+++ EXERCISE MATERIAL +++

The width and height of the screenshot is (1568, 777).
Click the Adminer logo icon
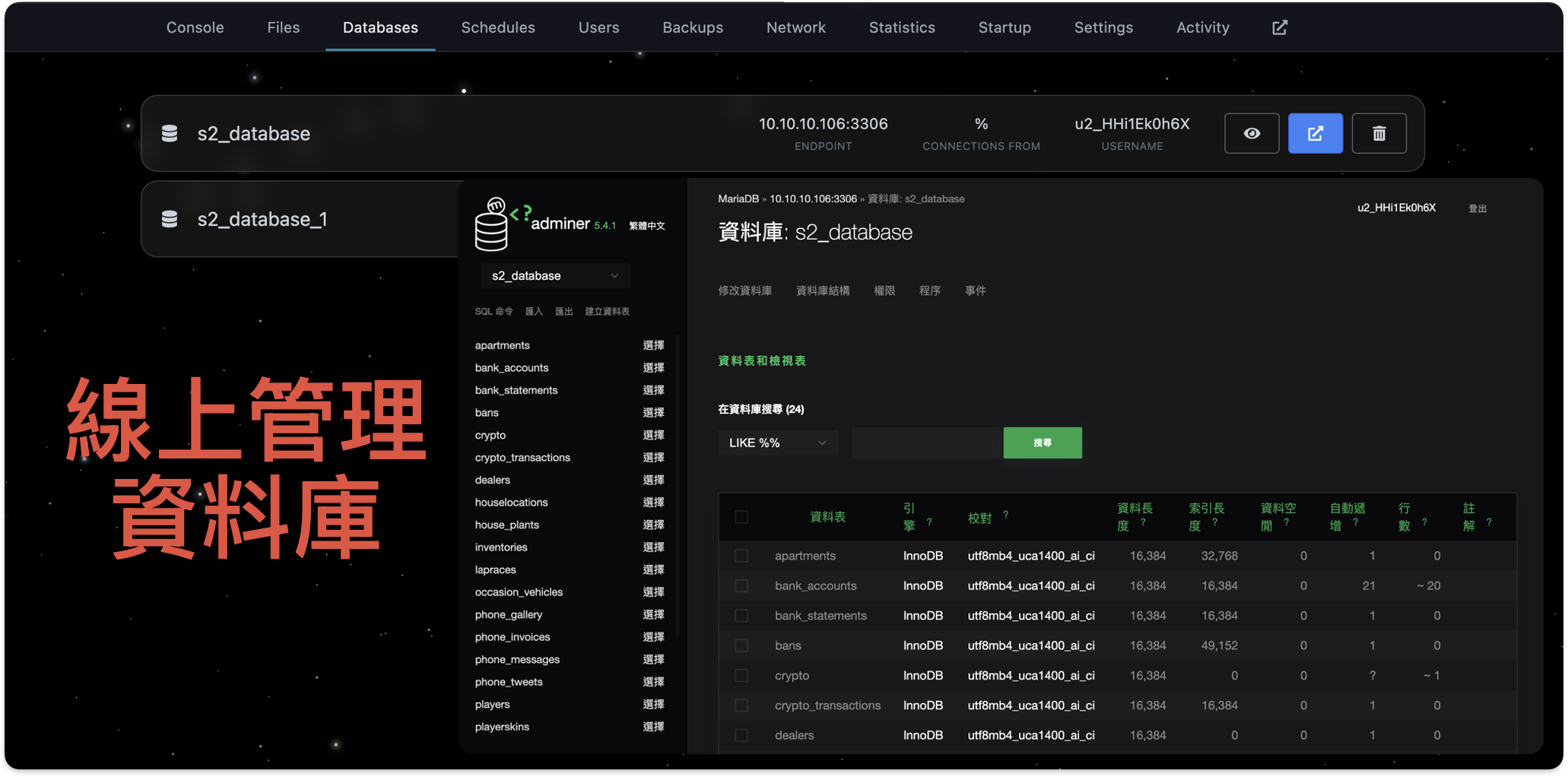pos(492,225)
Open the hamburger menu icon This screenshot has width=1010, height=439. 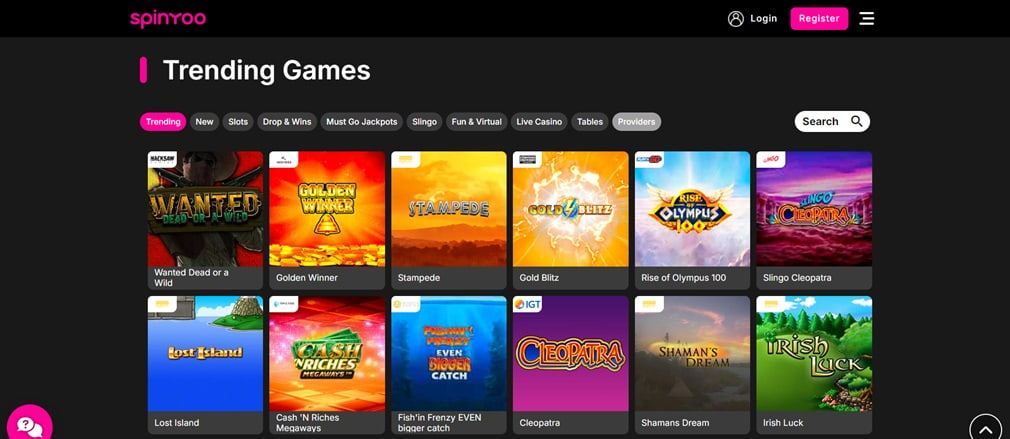click(867, 19)
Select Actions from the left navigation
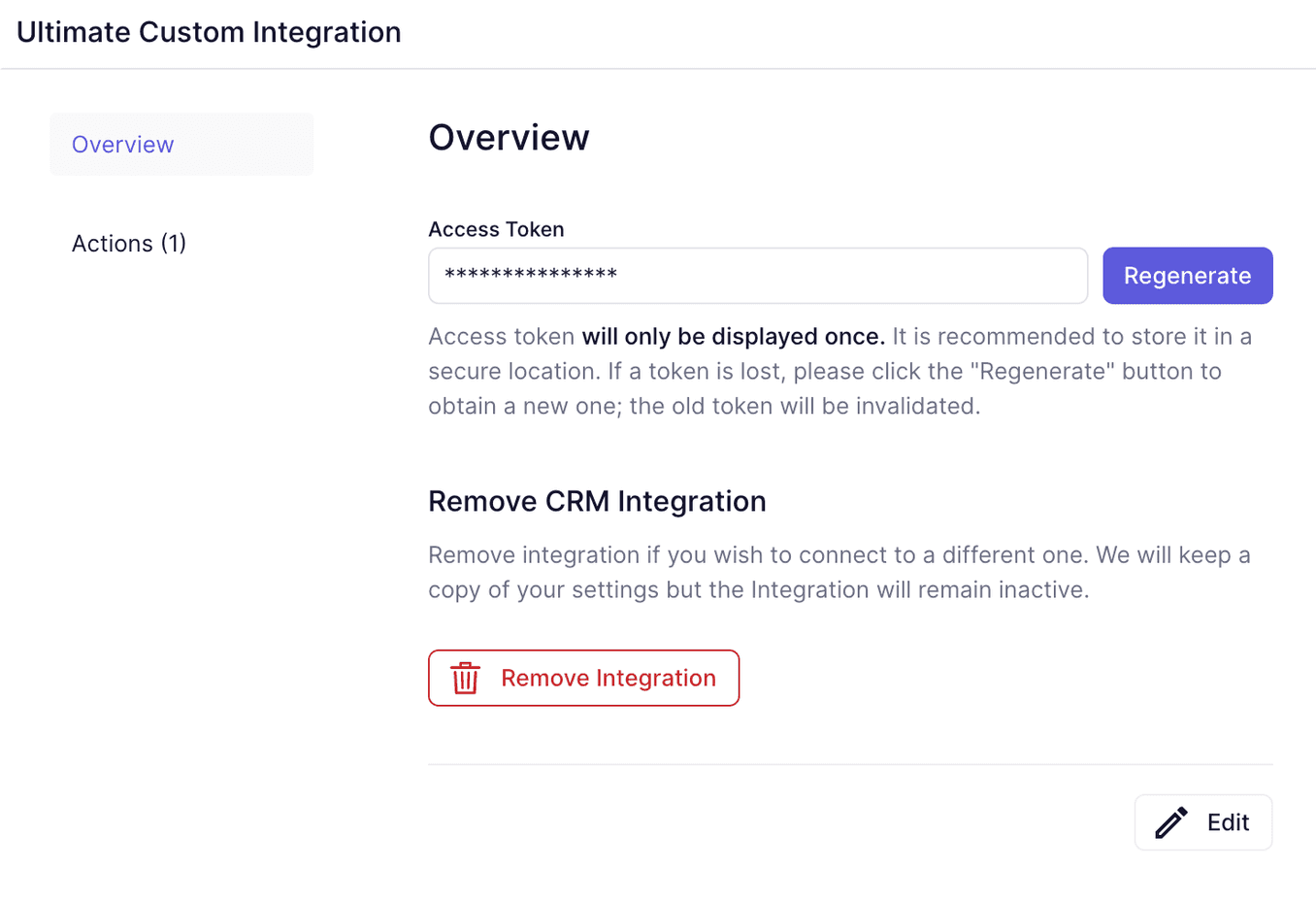 pos(129,243)
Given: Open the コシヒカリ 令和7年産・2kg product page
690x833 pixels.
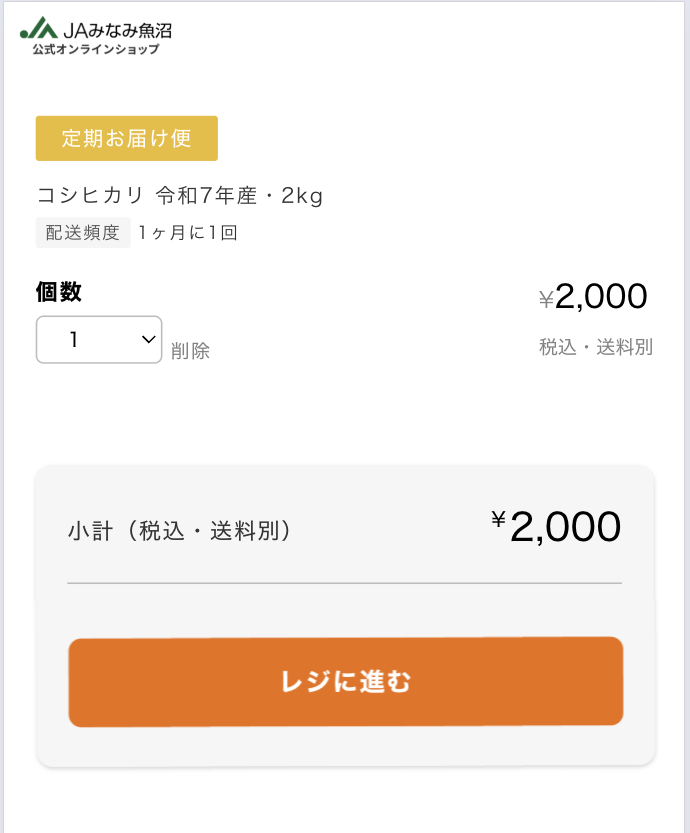Looking at the screenshot, I should coord(178,196).
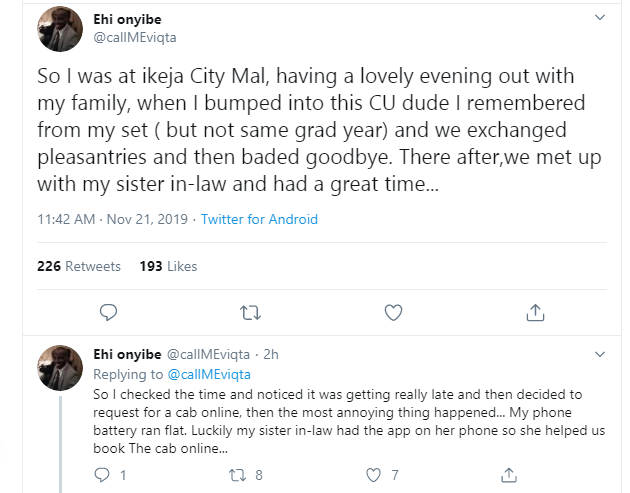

+++

◆ TASK GOAL: The line containing "Select Actions from the left navigation" and all lines after it, through the last line of the records, should be returned exactly. Omit the pictures.

◆ TASK SOLUTION:
Select Actions from the left navigation
 pos(129,243)
Given: Open the コシヒカリ 令和7年産・2kg product page
690x833 pixels.
Looking at the screenshot, I should coord(178,196).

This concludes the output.